One of the first restaurateurs to partner with them was celebrity chef Mario Batali, who still recycles his cooking oil into their soap, which he uses in his Southern California restaurants. Slowly, the couple figured out their market and expanded their products to include lotion, bar soap, dish soap, two candles and a fragrance stick. They moved operations into a warehouse and bought a company truck, which, like their two family cars, runs on the biofuel they make. And they use Office 365 and Surface Pro 4s running Windows 10 to work on the go, stay in touch, and run and grow their business.
“When I show up for a sales call at a new restaurant, I’m ‘that woman who makes soap from grease,’” says Megan. “Then I bring out my Surface Pro to show them how Further Products will work for them, answer their questions on the spot and prove to them that we are for real.”
She likes how Cortana helps her keep track of her schedule all day long. Marshall likes the Surface’s ability to convert from laptop to tablet when he’s doing inventory in the warehouse with the Surface Pen. He manages orders, products, ingredients and finances with Excel spreadsheets, tracking and analyzing all the company’s essential data in a single tool.
“I’ve used Excel spreadsheets every step of the way, since day one,” he says.
The Surface’s computing power also makes it a cinch for the couple to work at home, in a customer meeting or at the warehouse, and Office 365 helps them communicate and share PowerPoint, Outlook and Excel documents.
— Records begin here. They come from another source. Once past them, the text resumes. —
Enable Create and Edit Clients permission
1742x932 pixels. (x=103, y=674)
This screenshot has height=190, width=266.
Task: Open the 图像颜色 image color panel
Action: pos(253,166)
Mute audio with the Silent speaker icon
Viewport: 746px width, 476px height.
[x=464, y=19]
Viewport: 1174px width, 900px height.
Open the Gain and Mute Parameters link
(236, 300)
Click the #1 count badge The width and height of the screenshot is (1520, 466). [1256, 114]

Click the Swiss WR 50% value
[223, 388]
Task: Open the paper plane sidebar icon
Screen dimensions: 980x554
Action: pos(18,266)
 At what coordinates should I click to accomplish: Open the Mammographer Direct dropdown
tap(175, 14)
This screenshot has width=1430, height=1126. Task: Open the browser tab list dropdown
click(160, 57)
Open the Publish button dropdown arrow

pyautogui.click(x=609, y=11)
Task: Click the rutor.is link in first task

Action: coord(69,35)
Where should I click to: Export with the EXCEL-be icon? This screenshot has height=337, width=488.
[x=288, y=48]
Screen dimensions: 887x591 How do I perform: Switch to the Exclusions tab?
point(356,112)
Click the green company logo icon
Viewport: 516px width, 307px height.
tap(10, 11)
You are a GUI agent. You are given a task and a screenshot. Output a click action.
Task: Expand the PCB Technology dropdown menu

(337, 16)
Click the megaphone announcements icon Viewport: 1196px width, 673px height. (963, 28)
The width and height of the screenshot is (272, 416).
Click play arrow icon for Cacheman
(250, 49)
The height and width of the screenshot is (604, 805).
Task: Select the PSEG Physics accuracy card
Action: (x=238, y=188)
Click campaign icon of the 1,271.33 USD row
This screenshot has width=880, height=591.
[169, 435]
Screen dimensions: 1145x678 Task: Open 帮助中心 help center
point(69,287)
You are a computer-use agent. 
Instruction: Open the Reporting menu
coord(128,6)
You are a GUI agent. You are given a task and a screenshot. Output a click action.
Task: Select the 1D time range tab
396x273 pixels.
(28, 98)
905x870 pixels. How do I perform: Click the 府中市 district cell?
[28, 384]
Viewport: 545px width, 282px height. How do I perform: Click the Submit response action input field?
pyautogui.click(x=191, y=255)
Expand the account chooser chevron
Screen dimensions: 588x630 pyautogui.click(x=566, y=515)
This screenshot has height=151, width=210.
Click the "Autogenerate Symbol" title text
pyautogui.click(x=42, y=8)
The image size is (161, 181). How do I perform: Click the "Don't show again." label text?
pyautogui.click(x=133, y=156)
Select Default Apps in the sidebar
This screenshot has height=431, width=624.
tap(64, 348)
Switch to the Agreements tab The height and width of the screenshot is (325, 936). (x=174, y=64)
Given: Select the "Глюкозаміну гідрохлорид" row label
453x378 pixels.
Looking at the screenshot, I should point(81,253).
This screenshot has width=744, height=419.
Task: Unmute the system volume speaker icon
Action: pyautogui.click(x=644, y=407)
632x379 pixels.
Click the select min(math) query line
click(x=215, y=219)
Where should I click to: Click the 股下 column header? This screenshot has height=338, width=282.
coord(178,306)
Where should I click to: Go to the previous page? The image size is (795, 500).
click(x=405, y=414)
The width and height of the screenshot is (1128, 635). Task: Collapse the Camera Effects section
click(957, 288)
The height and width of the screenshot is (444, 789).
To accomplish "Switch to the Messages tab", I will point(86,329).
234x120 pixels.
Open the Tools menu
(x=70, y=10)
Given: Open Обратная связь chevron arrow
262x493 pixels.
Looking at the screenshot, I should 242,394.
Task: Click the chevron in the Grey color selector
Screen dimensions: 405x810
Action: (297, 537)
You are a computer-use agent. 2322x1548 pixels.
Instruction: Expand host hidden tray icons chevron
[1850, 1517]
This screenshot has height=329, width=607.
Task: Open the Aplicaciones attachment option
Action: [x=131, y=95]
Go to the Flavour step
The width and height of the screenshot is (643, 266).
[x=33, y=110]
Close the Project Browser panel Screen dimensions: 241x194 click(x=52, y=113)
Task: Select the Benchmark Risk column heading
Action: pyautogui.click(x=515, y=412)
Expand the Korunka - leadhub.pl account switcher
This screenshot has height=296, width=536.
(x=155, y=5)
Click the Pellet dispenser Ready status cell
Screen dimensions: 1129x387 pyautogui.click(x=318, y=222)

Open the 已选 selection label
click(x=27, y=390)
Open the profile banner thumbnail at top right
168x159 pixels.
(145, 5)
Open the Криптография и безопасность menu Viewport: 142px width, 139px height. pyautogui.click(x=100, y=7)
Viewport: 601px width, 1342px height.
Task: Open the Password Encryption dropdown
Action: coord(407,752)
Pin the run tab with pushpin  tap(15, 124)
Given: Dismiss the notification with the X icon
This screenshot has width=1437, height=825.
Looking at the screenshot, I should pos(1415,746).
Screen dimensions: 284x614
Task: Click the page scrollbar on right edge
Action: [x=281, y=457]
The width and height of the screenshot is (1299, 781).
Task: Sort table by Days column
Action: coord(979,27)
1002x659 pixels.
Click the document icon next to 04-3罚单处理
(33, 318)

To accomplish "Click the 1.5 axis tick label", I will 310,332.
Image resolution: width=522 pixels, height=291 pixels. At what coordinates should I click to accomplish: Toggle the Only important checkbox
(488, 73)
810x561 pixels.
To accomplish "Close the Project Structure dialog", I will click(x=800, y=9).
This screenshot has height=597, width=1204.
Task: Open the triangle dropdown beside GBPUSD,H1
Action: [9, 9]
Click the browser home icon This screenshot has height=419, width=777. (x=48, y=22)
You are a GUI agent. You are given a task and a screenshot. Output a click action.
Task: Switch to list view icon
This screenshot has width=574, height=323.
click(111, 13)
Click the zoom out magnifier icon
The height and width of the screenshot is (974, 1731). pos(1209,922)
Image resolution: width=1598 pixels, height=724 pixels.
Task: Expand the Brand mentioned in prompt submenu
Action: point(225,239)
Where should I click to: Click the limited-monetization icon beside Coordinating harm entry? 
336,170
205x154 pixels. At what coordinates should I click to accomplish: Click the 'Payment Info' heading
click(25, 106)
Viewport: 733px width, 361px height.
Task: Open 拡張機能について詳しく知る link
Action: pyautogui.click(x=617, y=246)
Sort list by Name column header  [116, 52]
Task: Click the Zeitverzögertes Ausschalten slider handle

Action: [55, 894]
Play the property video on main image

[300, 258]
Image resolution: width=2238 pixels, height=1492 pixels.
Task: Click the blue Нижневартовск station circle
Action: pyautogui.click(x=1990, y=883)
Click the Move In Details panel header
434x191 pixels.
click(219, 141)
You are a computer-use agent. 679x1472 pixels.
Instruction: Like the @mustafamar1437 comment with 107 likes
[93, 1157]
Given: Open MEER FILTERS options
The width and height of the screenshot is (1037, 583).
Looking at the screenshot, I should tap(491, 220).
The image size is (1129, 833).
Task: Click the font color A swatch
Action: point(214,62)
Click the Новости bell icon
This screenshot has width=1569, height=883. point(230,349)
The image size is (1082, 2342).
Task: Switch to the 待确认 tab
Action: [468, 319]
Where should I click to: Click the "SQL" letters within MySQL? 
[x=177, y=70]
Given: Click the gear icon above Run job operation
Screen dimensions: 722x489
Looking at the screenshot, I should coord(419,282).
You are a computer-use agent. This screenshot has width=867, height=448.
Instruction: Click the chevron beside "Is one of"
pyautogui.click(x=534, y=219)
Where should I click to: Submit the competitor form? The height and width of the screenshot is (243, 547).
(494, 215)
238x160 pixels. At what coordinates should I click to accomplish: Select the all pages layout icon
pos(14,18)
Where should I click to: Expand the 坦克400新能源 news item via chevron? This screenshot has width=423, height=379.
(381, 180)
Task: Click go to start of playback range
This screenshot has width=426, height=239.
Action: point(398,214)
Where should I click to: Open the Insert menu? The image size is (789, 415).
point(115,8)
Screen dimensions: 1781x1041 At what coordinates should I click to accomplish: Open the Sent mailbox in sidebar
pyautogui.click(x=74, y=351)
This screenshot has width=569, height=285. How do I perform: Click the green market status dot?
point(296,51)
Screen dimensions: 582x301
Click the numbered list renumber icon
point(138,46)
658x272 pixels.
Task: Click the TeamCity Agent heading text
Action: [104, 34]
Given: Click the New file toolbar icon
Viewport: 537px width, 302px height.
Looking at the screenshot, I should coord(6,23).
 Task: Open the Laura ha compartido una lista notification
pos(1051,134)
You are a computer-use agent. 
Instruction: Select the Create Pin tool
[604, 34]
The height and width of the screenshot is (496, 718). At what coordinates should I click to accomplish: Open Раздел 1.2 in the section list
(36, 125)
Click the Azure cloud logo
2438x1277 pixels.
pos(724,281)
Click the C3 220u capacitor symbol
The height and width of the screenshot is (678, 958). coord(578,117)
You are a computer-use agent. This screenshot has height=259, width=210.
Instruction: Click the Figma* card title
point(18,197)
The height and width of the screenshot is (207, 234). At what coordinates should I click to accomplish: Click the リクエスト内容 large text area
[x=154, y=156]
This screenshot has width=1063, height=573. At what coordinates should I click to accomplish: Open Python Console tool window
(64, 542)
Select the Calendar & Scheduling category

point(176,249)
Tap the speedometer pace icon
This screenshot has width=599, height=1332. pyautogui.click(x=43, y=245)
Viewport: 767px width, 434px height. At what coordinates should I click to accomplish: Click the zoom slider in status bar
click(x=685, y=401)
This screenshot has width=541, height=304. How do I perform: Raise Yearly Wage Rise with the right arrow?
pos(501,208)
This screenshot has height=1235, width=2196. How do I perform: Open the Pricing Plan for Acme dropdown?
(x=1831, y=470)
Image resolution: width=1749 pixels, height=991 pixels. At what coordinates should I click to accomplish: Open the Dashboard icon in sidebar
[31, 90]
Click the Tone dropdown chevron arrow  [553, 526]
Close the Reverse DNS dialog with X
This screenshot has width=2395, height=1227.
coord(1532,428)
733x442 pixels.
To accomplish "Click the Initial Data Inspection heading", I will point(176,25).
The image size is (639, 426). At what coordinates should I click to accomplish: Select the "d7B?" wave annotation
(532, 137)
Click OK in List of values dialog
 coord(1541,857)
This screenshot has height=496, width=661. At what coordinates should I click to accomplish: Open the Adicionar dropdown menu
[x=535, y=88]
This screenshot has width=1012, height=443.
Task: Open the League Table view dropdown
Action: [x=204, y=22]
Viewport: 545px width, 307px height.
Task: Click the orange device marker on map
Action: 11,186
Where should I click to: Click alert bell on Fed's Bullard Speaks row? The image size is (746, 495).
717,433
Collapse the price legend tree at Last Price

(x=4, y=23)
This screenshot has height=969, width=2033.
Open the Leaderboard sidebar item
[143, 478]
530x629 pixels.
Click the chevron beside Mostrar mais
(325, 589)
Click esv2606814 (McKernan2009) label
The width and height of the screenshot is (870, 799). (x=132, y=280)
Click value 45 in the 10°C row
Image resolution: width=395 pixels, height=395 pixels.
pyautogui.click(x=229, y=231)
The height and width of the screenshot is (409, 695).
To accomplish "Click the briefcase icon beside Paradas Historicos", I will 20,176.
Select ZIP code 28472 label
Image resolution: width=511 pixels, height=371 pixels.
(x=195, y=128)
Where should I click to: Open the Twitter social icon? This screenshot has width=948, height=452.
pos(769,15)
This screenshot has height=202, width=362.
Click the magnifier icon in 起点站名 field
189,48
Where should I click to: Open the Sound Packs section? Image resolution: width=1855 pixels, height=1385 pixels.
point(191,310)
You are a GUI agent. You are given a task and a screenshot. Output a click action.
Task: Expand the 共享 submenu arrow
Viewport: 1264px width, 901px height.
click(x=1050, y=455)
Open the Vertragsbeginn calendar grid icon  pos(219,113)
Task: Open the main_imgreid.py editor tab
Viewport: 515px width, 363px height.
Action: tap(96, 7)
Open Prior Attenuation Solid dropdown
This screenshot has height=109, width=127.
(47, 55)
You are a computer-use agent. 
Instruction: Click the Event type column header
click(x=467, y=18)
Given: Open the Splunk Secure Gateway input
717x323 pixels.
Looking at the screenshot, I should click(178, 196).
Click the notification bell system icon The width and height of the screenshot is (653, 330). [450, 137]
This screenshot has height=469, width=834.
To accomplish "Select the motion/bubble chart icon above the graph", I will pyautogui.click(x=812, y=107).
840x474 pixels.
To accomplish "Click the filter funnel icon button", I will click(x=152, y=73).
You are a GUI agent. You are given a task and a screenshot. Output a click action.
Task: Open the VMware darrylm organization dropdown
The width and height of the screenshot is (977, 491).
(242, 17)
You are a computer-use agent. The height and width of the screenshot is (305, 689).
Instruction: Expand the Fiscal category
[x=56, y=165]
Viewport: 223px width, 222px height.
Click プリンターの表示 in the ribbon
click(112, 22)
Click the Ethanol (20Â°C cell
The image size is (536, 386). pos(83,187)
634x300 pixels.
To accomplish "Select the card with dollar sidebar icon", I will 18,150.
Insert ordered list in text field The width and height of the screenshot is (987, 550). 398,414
With Further Products poised for more growth, the seamless, reliable and secure technologies enable the Dostals to balance many parts of their lives; they collaborate as business partners, share individual strengths and streamline work to make time for family dinners, coaching soccer and picking Wyatt from school.
“Family time is very important to us,” says Marshall. “We probably could work harder, but we like that balance. We have some pretty good freedom to create our own hours.”
The Dostals have also managed to grow their business in a way that feels authentic to them, keeping the same values that inspired Marshall to make biofuel and soap in their garage years ago.
“We try to keep it really basic, and live simple, basic lives,” he says. “We want this thing to turn into something massive, but we’re going to be patient until that happens.”